Supplied records —
== Segment start ==

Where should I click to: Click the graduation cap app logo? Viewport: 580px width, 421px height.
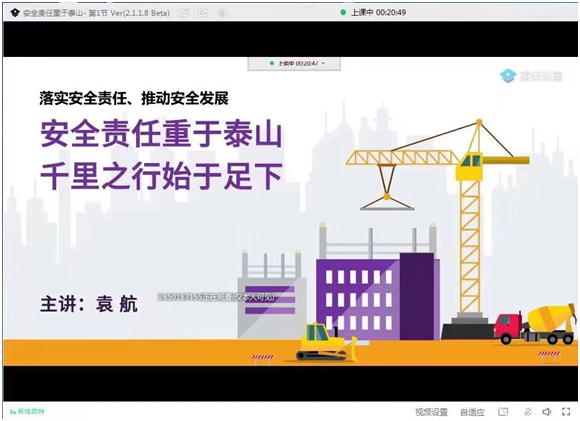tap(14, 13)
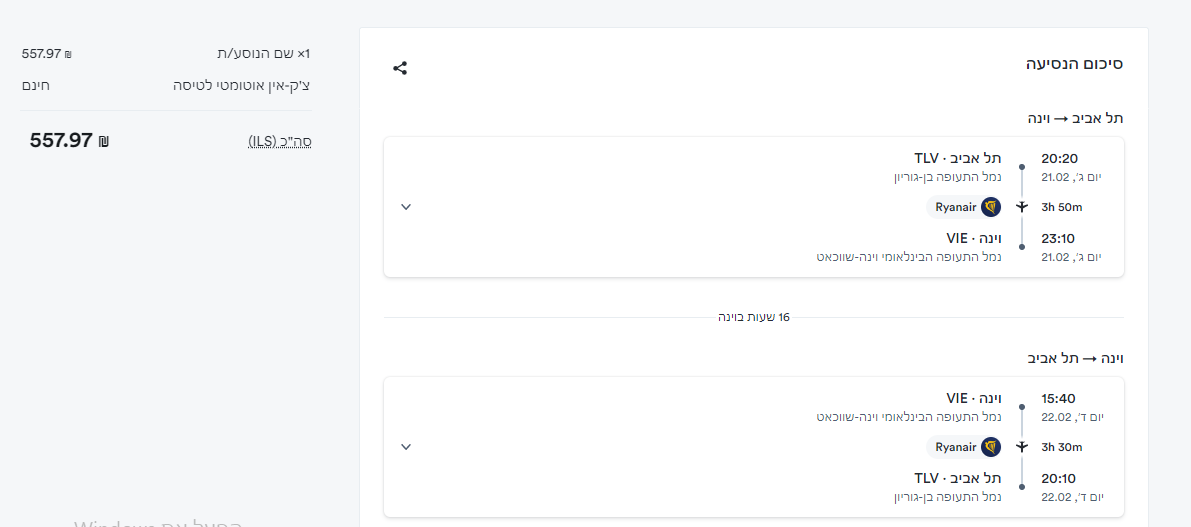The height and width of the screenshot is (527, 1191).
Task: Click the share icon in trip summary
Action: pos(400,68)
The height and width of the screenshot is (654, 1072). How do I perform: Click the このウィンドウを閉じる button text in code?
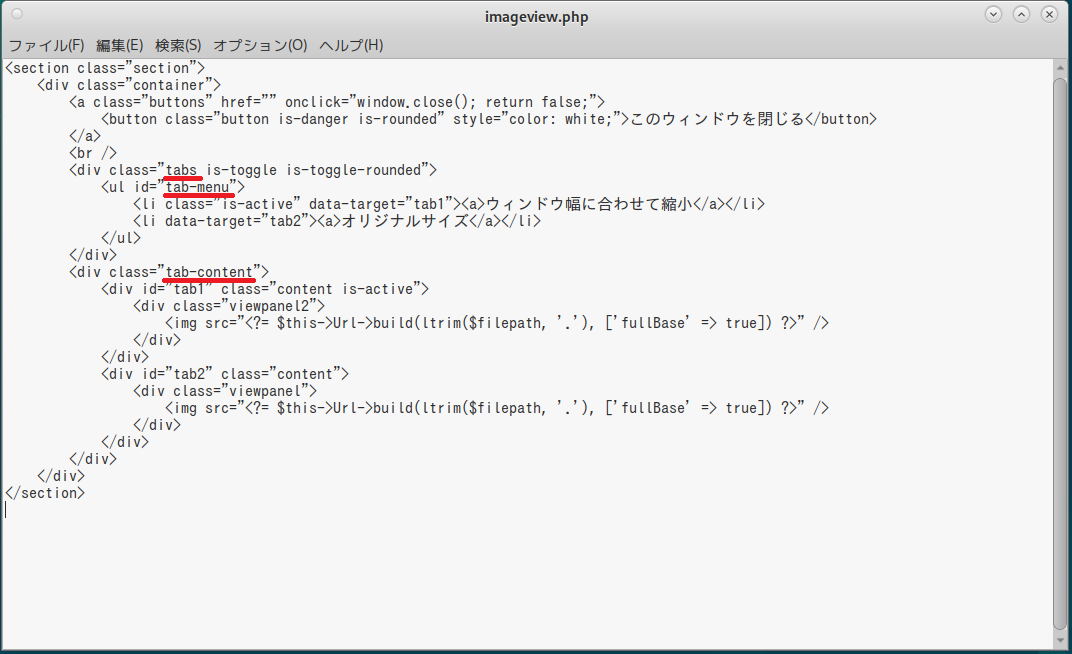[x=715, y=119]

== Segment end ==

Your task —
This task calls for the lines from the line containing "The height and width of the screenshot is (654, 1072)." through the end of the listing, set down exactly and only, with pictures omitted.

Written solution —
The height and width of the screenshot is (654, 1072). How do I perform: Click the このウィンドウを閉じる button text in code?
[x=715, y=119]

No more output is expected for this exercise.